Texas Law Review Archives
 

Volume 59
1980-1981

Issue Number 3

Note:
D.C. Toedt III, State Checks and Balances as Essentials of Sovereignty in Clean Air Act Rulemaking, 59 Texas L. Rev. 3 (1981).
 

Abstract:
When the United States Environmental Protection Agency (EPA) approves a state formulated Clean Air Act implementation plan, the plan acquires the force of federal law as well as state law and is subsequently enforceable in federal court. To prevent states from buckling under political pressure and slowly dismantling their plans piece by piece, the Act requires the EPA to approve not only the original plan but also any additional changes to the plan before it can take effect. In acknowledgment of that stipulation of the Act, some federal courts refuse to recognize changes to state plans even when they result from a state court’s determination that a promulgating state agency acted beyond its legal authority. In this note Toedt suggests that a federal court that disregards state judicial review unconstitutionally disrupts the state court’s work of interpreting state law and guaranteeing state agency accountability.
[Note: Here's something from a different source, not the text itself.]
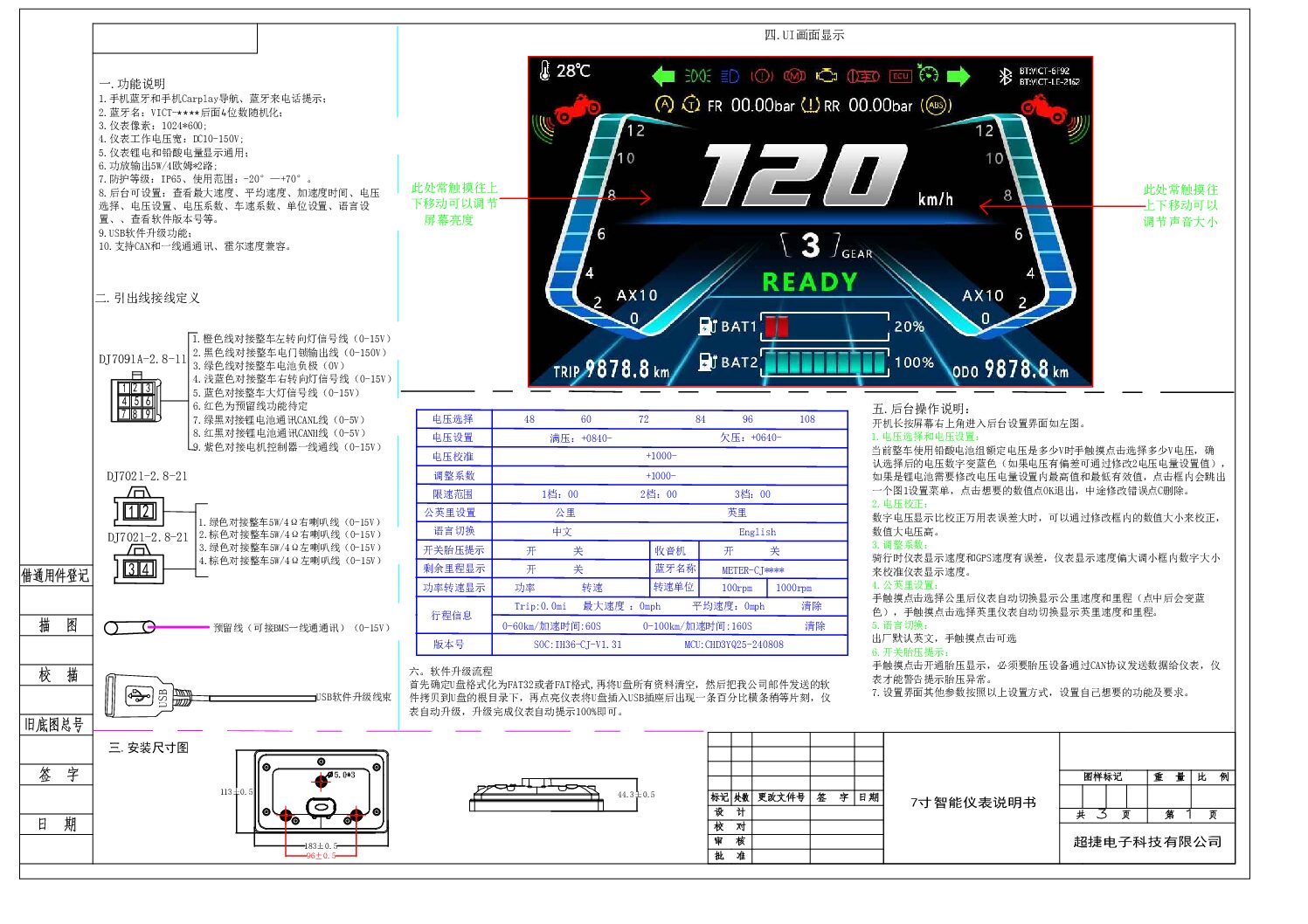The height and width of the screenshot is (924, 1308).
Task: Select 1000rpm for 转速单位
Action: [793, 588]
More generally, he asserts that that the federal government cannot tamper with a state’s structure of checks and balances in pursuit of a national interest. Toedt begins with a broad overview of the history of federal pollution control statutes. He then examines the processes by which state-promulgated regulations acquire federal status to determine if state judicial review is necessary to ensure state agency accountability. He concludes that, under any approach, the Constitution and the Act itself require federal courts to defer to a state court’s invalidation of state plan formulation.